(Dataset entries)
........

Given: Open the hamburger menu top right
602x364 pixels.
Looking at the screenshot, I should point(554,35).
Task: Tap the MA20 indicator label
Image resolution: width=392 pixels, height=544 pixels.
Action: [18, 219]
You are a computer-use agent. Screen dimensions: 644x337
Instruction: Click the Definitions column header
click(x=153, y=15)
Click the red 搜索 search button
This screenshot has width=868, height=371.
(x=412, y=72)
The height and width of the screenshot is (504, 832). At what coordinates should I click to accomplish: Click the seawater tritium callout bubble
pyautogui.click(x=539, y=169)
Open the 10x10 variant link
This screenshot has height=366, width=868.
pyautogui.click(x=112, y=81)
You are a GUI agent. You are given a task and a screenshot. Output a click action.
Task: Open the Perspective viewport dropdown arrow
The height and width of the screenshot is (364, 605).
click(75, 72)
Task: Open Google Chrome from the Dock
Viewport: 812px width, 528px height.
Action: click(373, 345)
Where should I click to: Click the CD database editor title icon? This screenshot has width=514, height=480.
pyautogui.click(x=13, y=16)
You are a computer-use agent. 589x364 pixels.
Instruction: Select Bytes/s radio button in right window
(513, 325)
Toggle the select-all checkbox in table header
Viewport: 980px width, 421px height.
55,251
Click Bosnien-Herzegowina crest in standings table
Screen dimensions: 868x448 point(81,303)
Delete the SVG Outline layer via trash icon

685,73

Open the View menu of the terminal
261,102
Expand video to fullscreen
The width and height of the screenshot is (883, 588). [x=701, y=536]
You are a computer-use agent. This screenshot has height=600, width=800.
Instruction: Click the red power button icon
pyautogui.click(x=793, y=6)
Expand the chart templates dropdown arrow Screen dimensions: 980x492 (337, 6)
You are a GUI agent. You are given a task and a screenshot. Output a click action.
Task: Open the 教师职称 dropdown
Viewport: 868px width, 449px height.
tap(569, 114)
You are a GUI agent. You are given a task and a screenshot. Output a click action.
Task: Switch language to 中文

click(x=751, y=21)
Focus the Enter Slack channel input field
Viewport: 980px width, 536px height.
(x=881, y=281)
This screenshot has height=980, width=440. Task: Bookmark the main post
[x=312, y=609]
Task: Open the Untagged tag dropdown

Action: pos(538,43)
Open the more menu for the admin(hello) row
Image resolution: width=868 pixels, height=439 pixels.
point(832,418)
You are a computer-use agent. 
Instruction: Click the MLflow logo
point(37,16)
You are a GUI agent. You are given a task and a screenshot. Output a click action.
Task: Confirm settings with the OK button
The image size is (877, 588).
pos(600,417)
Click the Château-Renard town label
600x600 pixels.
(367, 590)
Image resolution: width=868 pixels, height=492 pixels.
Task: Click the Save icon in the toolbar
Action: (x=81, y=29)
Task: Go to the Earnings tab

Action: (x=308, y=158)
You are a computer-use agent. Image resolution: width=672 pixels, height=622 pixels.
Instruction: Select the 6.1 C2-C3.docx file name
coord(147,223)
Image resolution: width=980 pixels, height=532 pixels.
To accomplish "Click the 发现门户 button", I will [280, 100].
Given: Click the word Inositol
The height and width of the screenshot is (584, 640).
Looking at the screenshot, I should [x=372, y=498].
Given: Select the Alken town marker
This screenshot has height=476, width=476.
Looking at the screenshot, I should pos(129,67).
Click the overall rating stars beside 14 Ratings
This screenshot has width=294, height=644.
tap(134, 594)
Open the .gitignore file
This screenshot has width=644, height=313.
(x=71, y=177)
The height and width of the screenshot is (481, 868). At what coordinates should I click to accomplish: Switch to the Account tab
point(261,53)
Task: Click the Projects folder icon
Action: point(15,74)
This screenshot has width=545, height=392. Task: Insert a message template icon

........

* **What is needed**: Only lines holding the string "arrow" are wanted; gather each one from the entries above.

* **Answer section**:
Task: Open the Perspective viewport dropdown arrow
Expand the chart templates dropdown arrow Screen dimensions: 980x492 (337, 6)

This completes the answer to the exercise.